WHAT YOU SHOULD DO
Reproduce the lines between the one holding "Task: Follow the trib.al/CbIPOqq link" and the one holding "Looking at the screenshot, I should tap(327, 144).", inclusive. Omit the pictures from your answer.

** start of PROVIDED DATA **

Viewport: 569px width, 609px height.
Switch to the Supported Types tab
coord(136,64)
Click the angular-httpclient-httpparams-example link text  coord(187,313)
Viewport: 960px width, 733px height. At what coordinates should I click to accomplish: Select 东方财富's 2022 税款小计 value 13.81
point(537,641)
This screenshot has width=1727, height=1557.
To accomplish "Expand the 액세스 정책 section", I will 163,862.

** end of PROVIDED DATA **
** start of PROVIDED DATA **

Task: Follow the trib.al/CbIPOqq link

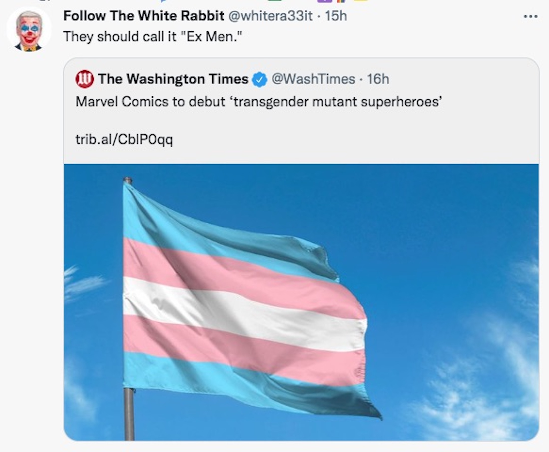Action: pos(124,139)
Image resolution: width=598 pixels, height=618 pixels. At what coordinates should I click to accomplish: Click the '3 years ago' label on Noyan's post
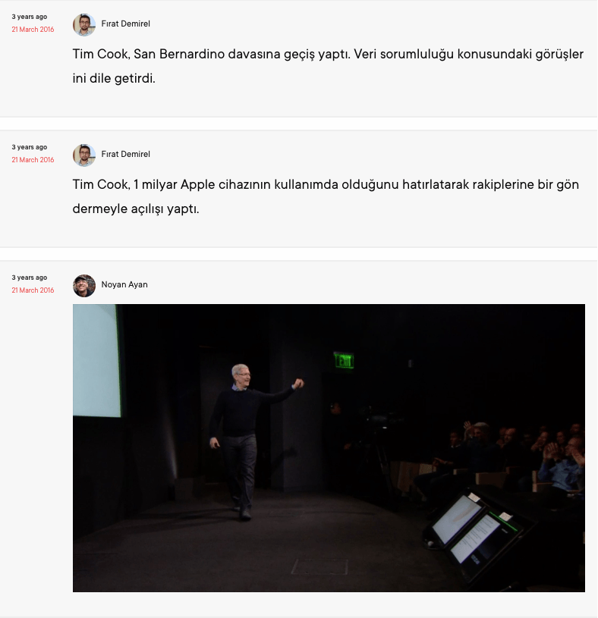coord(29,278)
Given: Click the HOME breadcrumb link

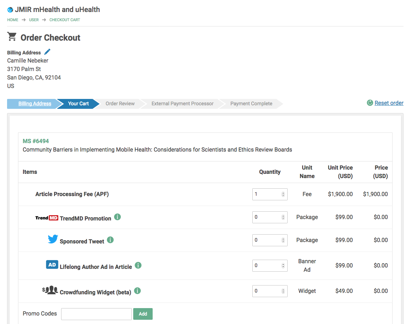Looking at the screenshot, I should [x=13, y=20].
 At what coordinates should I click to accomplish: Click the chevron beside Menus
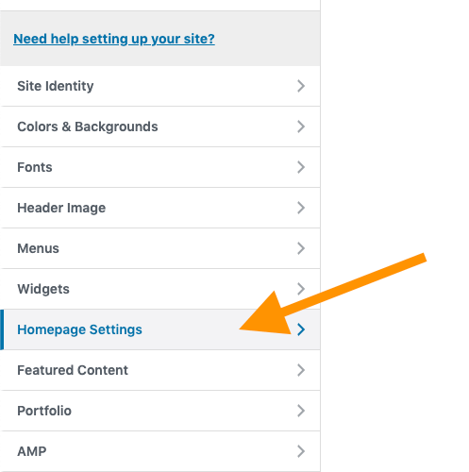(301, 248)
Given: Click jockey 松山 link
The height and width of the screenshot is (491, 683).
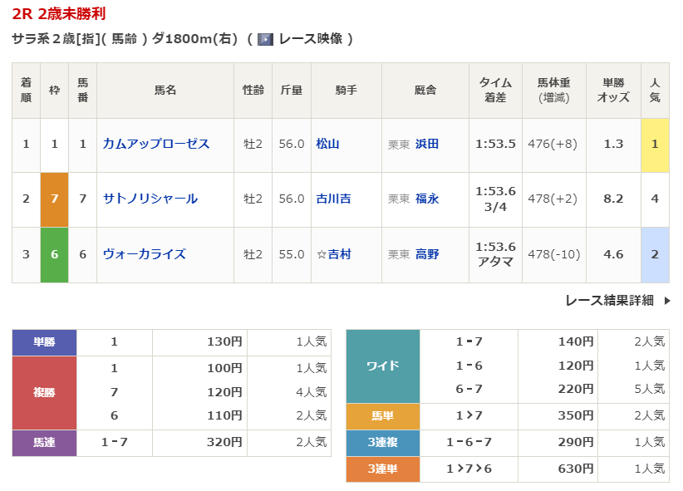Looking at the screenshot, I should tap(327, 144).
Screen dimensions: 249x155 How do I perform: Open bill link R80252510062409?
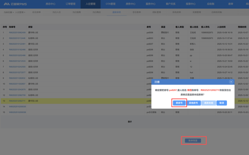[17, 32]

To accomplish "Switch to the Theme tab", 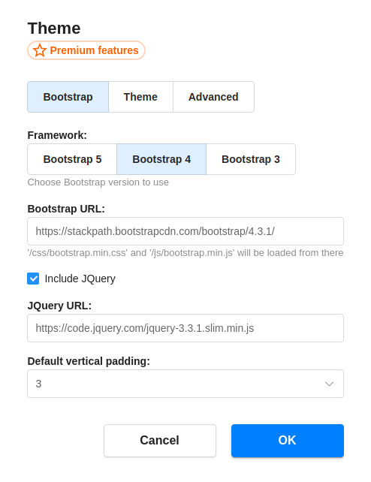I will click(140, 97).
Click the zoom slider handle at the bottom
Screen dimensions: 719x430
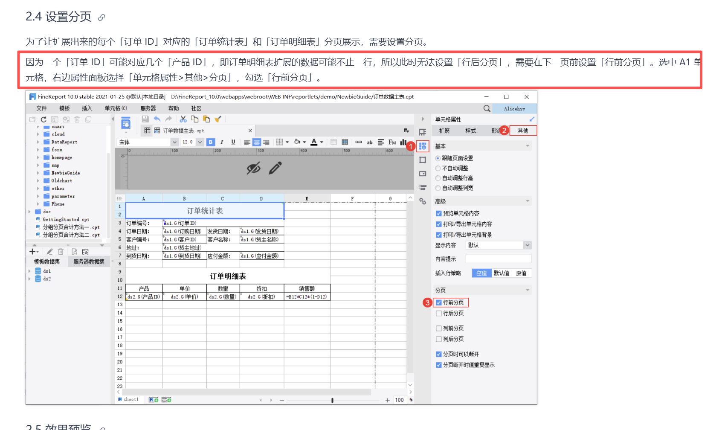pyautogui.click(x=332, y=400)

** end of PROVIDED DATA **

CORRECT ANSWER
Task: Follow the trib.al/CbIPOqq link

Action: pos(124,139)
Image resolution: width=598 pixels, height=618 pixels. At what coordinates should I click to accomplish: Click the '3 years ago' label on Noyan's post
coord(29,278)
Given: Click the HOME breadcrumb link

Looking at the screenshot, I should [x=13, y=20].
 At what coordinates should I click to accomplish: Click the chevron beside Menus
(301, 248)
Given: Click jockey 松山 link
The height and width of the screenshot is (491, 683).
Looking at the screenshot, I should tap(327, 144).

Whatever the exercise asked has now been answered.